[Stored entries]

········

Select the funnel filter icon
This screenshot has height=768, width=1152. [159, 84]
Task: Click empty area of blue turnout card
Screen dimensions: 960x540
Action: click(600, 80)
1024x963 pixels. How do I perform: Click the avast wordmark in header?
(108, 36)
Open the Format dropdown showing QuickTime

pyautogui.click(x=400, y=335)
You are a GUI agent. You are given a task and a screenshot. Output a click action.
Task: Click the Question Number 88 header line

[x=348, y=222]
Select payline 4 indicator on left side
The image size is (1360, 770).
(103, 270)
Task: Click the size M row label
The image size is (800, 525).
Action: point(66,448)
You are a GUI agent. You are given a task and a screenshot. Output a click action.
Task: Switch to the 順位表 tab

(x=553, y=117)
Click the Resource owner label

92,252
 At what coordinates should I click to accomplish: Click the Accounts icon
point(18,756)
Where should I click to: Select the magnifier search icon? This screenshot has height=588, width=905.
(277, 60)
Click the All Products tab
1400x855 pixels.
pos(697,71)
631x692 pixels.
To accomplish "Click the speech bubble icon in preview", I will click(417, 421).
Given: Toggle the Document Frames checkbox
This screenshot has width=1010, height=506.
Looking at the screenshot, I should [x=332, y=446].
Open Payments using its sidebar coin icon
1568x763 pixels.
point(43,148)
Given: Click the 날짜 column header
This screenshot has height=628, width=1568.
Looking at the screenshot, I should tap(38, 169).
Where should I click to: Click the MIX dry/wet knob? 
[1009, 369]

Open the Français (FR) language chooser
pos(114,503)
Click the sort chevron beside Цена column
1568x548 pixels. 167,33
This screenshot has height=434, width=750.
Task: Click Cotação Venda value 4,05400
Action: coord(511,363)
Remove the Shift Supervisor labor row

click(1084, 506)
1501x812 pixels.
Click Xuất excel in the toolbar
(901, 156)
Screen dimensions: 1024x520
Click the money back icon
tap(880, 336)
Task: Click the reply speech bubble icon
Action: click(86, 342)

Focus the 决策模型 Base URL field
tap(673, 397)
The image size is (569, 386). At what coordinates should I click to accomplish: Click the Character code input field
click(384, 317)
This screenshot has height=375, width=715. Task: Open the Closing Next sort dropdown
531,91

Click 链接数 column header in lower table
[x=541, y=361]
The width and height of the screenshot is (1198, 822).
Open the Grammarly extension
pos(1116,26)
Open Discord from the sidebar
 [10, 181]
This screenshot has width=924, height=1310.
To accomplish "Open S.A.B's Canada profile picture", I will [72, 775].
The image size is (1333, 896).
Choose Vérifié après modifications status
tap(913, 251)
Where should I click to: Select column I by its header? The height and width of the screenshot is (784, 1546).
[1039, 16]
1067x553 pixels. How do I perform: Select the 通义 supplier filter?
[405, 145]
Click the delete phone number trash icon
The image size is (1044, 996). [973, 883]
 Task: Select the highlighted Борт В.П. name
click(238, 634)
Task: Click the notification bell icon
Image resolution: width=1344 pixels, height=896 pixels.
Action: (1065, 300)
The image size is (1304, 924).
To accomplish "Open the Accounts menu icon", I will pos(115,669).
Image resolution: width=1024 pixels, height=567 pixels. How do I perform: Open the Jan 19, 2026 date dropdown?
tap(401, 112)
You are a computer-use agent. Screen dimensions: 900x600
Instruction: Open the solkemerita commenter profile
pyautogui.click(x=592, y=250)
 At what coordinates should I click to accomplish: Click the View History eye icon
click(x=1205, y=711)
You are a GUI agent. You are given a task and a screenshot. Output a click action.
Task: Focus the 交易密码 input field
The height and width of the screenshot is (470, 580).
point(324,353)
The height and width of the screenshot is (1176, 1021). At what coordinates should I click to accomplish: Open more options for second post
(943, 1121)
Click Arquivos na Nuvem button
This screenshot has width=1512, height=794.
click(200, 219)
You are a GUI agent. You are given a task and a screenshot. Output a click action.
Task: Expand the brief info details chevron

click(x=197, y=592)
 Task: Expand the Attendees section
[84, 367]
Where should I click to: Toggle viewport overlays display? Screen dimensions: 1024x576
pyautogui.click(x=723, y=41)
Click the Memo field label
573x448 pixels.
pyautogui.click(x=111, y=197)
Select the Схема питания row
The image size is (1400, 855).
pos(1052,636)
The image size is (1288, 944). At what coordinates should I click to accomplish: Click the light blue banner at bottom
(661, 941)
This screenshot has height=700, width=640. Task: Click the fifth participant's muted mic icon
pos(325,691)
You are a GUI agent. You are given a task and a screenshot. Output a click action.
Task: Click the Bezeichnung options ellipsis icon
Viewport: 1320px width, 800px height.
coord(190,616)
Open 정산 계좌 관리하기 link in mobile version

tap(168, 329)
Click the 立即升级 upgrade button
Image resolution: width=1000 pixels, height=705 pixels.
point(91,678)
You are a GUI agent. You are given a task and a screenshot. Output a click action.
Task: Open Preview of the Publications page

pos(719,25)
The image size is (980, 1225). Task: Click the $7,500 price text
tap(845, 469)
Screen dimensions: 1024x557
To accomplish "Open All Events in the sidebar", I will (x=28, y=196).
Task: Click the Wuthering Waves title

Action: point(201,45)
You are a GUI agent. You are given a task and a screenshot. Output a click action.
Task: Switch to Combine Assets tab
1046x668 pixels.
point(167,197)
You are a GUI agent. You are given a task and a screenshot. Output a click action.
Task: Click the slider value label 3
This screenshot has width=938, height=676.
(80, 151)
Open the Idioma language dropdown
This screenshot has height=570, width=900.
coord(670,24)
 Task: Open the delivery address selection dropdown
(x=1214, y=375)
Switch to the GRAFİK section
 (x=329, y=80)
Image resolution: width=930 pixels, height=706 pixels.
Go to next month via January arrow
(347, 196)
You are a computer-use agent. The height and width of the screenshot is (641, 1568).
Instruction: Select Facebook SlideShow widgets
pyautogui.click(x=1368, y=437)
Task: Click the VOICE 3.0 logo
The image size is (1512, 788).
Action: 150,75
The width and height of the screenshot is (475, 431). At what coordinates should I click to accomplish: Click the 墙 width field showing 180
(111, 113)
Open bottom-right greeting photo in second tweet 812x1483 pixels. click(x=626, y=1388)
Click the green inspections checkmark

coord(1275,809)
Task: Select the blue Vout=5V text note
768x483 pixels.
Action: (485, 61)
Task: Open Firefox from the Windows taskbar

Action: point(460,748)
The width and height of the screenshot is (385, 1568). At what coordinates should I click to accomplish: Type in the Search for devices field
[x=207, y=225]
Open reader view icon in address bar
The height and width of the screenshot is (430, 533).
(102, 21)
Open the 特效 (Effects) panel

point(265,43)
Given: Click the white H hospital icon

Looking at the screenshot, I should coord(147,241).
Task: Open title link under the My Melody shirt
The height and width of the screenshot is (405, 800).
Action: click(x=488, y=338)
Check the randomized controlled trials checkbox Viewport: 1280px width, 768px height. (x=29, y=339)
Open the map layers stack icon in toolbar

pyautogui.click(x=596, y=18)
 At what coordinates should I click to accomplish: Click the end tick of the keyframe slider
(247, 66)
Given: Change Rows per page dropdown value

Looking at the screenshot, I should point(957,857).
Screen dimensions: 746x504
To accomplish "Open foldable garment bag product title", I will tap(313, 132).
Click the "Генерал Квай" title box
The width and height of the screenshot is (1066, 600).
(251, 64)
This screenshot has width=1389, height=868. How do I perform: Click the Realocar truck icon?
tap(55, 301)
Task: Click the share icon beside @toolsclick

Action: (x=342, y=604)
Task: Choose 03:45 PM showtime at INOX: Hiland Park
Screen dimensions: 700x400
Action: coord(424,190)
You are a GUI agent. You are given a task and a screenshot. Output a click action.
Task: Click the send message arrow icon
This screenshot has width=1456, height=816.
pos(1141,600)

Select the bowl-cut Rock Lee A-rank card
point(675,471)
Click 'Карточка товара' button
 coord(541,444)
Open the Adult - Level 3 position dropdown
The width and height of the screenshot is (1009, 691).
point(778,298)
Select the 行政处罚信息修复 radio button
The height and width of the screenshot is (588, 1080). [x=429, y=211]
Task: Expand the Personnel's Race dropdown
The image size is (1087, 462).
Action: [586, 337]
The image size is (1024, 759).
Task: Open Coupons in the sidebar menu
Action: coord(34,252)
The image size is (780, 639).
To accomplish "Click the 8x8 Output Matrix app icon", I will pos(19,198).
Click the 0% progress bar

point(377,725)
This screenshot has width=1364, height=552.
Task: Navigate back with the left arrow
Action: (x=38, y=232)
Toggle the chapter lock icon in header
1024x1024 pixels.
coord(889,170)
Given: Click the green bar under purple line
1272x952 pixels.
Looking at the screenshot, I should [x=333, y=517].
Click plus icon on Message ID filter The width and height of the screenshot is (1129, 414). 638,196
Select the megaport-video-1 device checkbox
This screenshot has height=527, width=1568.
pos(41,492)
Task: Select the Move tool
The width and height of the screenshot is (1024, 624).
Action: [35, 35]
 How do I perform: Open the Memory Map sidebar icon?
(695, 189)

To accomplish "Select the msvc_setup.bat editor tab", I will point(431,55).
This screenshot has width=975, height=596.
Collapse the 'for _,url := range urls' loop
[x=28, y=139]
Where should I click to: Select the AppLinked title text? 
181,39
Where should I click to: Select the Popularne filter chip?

········

• EXERCISE BRIEF: Return a copy of each line in the records above that has "computer" in it.

• SOLUTION:
You are a computer-use agent. Screen dimensions: 900x600
You are a computer-use agent. The height and width of the screenshot is (641, 1568).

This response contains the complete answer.